▸ THE TASK:
Among the entries below, count the lines holding the string "Quatre". Respond with the number alone.

[Stored data]
# # # # #
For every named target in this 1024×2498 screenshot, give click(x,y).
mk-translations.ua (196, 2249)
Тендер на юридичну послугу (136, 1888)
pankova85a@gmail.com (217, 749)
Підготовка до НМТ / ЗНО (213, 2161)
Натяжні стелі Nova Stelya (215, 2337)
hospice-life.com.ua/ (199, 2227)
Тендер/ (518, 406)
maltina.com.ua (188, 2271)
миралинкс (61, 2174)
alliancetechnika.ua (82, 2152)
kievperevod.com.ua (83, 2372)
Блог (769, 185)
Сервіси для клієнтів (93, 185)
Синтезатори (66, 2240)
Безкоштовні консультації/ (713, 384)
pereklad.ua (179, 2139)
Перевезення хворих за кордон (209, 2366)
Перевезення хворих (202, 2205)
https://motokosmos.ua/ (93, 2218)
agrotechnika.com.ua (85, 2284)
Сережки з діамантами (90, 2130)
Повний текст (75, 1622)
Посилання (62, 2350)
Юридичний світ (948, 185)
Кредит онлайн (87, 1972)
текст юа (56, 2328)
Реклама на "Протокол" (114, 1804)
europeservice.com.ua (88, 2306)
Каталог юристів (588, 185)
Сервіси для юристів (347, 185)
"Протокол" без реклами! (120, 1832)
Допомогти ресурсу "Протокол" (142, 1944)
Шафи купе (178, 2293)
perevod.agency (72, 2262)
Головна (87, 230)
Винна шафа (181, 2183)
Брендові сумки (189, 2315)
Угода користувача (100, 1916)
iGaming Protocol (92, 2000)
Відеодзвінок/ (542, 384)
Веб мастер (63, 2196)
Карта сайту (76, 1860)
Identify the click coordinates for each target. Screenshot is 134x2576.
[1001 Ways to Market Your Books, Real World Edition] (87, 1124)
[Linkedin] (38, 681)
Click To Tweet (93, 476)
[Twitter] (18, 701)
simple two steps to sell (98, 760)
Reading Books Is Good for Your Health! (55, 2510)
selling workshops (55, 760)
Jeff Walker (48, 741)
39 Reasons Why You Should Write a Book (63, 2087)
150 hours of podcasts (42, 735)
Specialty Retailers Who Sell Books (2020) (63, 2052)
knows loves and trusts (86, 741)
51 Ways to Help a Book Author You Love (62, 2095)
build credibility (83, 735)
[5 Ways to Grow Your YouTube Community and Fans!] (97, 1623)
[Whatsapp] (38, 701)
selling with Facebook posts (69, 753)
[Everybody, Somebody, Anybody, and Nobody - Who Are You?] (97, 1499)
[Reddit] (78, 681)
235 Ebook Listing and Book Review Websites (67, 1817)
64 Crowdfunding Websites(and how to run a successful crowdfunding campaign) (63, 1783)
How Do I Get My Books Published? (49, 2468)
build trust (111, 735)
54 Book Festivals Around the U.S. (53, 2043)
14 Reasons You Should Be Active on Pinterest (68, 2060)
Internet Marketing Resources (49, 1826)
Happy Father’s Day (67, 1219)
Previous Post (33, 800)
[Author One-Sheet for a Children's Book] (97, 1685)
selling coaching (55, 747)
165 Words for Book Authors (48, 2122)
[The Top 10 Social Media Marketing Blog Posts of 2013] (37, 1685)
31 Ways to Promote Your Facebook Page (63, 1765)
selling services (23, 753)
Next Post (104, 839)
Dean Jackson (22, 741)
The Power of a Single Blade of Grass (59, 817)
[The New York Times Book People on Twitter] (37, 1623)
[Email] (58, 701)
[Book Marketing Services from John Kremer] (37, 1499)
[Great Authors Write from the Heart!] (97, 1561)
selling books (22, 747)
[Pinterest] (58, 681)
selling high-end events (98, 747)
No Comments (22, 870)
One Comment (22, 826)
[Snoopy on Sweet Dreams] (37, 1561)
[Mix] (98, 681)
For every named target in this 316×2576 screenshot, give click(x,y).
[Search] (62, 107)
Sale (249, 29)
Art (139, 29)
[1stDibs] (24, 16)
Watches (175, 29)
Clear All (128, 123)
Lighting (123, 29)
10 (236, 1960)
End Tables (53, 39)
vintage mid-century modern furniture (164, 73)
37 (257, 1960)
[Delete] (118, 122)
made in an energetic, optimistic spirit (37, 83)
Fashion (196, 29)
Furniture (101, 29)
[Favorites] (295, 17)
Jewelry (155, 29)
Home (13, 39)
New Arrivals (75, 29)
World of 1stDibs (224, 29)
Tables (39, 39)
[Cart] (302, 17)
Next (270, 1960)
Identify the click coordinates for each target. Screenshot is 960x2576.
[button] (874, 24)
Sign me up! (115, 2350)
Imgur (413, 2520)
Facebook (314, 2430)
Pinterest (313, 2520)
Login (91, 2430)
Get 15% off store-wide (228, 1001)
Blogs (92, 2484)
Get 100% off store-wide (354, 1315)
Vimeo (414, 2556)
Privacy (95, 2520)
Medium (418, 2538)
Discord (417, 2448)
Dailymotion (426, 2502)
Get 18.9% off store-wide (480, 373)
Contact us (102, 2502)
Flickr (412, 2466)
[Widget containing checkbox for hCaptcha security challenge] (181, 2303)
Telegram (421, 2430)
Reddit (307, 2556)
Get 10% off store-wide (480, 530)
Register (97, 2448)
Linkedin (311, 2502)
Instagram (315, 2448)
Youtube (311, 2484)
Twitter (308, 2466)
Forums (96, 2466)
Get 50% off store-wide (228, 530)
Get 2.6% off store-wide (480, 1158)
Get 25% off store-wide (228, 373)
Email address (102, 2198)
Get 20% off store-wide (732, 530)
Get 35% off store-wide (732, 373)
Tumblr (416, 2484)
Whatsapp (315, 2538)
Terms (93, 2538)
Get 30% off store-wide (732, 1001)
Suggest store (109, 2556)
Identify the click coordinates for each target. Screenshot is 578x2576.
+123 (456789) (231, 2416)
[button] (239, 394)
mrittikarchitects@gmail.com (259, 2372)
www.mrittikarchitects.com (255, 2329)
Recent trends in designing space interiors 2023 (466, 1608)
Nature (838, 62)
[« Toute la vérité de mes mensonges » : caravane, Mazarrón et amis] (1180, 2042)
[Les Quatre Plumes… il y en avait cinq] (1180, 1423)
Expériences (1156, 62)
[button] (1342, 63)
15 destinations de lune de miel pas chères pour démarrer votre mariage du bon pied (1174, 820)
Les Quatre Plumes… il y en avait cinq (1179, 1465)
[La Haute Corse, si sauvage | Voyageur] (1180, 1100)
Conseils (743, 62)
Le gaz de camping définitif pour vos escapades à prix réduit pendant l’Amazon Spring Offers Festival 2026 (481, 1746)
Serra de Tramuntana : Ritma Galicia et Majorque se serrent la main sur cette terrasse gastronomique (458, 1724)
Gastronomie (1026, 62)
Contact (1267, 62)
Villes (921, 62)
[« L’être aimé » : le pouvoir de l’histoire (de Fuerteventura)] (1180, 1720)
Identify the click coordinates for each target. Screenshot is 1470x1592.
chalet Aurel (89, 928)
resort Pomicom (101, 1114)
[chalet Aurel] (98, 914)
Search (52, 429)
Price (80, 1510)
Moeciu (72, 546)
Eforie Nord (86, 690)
# # # # #
▸ SOLVED EXERCISE:
2